At the beginning of college everyone was SUPER into NoSQL. All my friends were using it, SQL was slow, etc.

Nearing the end of college and the beginning of my job I began seeing articles saying why NoSQL wasn't the best, why SQL is good for some things over NoSQL, etc.

Technology is cyclical. 10 years from now I expect to read about something "new" only to realize that it was something old.

5 comments

The NoSQL trend was so terrible. Anyone starting out right in that time frame where mongo and other NoSQL DBs were getting popular was really done a disservice.

I sit in design meetings all the time where people with <5 years experience go out of their way to avoid using a relational database for relational data because "SQL is slow". They will fight tooth and nail, shoe-horning features in to the application which are trivial to do with a single SQL command.

I helped out on one project lead by a few younger devs who chose FireStore over CloudSQL for "performance reasons" (for an in-house tool). They had to do a pretty major rewrite after only a few weeks once they got around to deleting, because one of their design requirements was to be able to delete thousands of records; a trivial operation in SQL, but with FireStore, deleting records requires:

> To delete an entire collection or subcollection in Cloud Firestore, retrieve all the documents within the collection or subcollection and delete them. If you have larger collections, you may want to delete the documents in smaller batches to avoid out-of-memory errors. Repeat the process until you've deleted the entire collection or subcollection.
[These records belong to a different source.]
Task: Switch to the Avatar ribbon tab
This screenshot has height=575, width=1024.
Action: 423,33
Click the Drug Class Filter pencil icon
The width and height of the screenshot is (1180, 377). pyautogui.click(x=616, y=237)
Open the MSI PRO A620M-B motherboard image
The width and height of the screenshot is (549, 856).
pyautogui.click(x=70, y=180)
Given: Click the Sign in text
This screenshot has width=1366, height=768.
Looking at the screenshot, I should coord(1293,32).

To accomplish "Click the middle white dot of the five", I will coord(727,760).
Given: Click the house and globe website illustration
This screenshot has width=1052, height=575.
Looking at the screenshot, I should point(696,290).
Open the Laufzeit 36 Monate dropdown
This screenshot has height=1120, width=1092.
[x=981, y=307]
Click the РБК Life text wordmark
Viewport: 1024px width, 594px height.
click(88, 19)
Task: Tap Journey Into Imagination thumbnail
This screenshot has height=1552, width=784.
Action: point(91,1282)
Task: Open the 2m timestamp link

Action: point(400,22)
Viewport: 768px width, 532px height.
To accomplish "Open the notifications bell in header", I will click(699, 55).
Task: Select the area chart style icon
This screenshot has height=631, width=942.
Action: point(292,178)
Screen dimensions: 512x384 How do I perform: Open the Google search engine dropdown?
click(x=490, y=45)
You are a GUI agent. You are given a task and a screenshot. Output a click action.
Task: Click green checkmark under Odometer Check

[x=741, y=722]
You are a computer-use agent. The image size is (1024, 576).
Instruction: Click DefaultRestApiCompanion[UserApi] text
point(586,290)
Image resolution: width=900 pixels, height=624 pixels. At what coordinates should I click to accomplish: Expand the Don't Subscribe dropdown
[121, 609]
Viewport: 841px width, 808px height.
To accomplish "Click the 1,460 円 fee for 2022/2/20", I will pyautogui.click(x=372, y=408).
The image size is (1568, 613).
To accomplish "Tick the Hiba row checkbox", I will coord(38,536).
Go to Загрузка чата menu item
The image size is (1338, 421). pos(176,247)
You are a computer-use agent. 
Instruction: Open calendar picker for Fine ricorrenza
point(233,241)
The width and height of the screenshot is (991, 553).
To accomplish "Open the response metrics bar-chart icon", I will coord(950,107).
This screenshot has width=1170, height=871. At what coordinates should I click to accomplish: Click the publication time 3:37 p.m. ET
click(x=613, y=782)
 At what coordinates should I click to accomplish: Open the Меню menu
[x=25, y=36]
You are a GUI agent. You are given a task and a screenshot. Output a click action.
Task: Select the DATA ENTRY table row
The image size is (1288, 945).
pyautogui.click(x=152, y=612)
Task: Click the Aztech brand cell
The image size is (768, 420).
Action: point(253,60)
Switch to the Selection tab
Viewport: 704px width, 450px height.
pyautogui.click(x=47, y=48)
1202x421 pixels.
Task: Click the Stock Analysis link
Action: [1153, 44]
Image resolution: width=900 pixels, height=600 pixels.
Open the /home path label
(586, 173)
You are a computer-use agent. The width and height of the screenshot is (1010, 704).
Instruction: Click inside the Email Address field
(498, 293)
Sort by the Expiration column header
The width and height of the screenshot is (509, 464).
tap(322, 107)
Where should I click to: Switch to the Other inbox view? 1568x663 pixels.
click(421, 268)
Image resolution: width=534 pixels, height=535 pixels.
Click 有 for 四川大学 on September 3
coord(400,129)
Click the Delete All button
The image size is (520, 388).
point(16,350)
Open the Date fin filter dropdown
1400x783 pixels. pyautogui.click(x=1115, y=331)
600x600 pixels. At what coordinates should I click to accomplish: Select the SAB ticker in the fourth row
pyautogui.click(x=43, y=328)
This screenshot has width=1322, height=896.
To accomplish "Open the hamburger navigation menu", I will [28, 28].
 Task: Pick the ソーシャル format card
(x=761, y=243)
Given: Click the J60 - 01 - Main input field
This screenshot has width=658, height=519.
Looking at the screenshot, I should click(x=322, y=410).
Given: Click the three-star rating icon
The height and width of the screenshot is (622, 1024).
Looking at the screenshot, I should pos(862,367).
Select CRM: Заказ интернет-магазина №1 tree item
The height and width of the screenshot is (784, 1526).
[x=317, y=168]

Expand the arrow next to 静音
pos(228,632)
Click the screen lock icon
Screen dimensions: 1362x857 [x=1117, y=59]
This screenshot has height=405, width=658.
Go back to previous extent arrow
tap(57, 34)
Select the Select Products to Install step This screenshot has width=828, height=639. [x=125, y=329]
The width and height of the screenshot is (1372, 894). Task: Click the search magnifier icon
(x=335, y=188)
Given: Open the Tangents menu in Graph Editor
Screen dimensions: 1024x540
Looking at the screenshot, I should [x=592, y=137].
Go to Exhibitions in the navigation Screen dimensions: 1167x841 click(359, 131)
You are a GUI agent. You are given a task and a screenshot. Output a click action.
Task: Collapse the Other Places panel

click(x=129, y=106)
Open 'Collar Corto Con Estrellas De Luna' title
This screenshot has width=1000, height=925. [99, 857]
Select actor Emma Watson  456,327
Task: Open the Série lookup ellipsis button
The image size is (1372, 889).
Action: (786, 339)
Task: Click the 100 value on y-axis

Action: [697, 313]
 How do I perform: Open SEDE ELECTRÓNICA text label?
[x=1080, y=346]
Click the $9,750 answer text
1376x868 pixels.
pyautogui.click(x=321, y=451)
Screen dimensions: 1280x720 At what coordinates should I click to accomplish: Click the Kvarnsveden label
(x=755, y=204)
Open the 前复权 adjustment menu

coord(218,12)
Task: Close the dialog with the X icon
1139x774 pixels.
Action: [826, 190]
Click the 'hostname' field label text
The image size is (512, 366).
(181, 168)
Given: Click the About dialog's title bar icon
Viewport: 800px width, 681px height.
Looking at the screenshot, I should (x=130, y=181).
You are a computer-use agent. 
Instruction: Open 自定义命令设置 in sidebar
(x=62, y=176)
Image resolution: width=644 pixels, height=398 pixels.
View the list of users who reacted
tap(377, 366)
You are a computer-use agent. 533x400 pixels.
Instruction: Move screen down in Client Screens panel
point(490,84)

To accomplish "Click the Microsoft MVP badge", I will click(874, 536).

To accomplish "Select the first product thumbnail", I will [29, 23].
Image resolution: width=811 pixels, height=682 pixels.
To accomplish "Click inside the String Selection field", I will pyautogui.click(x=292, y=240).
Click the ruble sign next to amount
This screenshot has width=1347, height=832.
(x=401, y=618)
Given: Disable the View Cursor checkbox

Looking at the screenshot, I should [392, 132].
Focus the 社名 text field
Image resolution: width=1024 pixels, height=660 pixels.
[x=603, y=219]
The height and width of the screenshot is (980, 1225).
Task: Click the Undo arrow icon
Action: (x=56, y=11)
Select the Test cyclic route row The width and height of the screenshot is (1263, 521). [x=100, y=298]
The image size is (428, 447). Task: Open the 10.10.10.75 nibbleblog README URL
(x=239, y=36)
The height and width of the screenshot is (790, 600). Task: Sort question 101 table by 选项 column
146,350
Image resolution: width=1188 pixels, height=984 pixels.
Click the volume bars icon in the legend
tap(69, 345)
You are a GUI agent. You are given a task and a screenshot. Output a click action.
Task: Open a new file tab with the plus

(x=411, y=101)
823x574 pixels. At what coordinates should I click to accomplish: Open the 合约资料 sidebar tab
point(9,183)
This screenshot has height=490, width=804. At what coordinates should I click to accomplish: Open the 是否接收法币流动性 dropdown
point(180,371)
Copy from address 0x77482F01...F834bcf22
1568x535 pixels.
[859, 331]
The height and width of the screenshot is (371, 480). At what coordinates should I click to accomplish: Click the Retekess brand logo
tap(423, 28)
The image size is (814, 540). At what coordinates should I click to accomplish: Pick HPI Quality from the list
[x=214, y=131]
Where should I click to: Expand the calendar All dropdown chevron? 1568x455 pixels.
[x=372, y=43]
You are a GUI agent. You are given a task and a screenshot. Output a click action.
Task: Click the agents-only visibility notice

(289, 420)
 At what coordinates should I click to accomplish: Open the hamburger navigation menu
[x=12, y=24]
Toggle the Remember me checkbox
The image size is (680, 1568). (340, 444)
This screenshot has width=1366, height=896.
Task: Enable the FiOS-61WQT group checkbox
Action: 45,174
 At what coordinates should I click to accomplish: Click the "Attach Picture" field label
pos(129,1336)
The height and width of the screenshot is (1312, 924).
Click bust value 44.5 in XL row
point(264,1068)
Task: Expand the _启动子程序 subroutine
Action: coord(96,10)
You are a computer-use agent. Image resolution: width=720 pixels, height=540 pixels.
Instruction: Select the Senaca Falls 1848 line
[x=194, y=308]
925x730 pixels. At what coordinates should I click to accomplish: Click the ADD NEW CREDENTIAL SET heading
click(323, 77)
> Deleting a collection requires coordinating an unbounded number of individual delete requests.

Turns out, once they started needing to regularly delete thousands-millions of records, the process could run all night. Luckily, moving over to CloudSQL didn't take very long...

> I sit in design meetings all the time where people with <5 years experience go out of their way to avoid using a relational database for relational data because "SQL is slow"

I mean, this is just dumb. I have less than 5 years experience and I understand that SQL isn't "slow", there are just different tradeoffs between SQL and NoSQL databases and you have to pick the right tool for the job.

Or just... use indexes.
NoSQL is very much like the databases that were around in the 1960s ("navigational" databases, nested sets of key-value pairs). E. F. Codd proposed a database of tables (which he, a mathematician, called "relations") to solve a number of problems that these primitive databases were having, one of which was speed.
The funniest part is seeing companies jump onto the distributed NoSQL bandwagon with their fundamentally relational and transactional data structures and then reinvent the transactional relational database.
Sql has always been faster in querying. Faster in development though is another thing depending on the project and experience.
You should be very glad you saw the utter pile of crap in technology fashion show at such a young age.